=== Entries provided ===

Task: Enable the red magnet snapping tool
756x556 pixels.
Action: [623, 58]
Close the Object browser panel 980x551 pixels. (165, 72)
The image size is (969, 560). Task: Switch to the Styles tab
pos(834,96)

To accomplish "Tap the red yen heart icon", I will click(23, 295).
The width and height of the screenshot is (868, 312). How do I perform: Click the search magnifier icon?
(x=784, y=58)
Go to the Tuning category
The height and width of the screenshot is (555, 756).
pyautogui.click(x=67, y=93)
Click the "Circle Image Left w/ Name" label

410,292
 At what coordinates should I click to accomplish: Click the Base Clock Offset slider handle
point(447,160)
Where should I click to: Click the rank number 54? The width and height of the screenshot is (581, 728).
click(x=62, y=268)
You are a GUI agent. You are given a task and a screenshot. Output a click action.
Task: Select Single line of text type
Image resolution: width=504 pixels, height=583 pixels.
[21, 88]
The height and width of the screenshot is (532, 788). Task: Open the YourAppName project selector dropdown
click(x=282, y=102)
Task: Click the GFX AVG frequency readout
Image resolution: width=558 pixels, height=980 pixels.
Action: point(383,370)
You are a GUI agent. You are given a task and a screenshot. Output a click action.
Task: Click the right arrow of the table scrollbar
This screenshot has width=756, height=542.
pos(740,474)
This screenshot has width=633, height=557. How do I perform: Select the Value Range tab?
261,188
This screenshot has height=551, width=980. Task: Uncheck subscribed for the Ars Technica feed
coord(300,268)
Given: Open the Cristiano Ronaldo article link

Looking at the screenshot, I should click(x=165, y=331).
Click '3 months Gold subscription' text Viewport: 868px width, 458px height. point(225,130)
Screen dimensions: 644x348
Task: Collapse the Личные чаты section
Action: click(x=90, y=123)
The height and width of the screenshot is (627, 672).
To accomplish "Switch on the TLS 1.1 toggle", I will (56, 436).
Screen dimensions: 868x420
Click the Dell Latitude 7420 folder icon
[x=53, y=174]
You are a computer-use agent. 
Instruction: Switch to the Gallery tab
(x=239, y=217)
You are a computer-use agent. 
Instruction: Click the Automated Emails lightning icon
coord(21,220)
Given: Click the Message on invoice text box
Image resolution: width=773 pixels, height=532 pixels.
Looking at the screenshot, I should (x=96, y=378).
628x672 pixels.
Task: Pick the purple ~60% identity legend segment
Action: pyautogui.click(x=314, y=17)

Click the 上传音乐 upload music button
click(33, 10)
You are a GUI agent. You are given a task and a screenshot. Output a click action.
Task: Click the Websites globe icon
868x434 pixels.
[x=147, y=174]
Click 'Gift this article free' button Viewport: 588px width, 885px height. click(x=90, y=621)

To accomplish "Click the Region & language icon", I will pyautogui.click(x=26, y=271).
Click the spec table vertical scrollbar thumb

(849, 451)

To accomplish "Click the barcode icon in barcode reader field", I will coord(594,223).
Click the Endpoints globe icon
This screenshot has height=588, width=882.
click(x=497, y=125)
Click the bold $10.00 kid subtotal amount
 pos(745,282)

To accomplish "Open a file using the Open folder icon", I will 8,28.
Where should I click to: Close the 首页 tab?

===

• **Assignment**
Locate and copy each line in the data above that includes the word "globe".

• **Exercise answer**
Task: Click the Websites globe icon
Click the Endpoints globe icon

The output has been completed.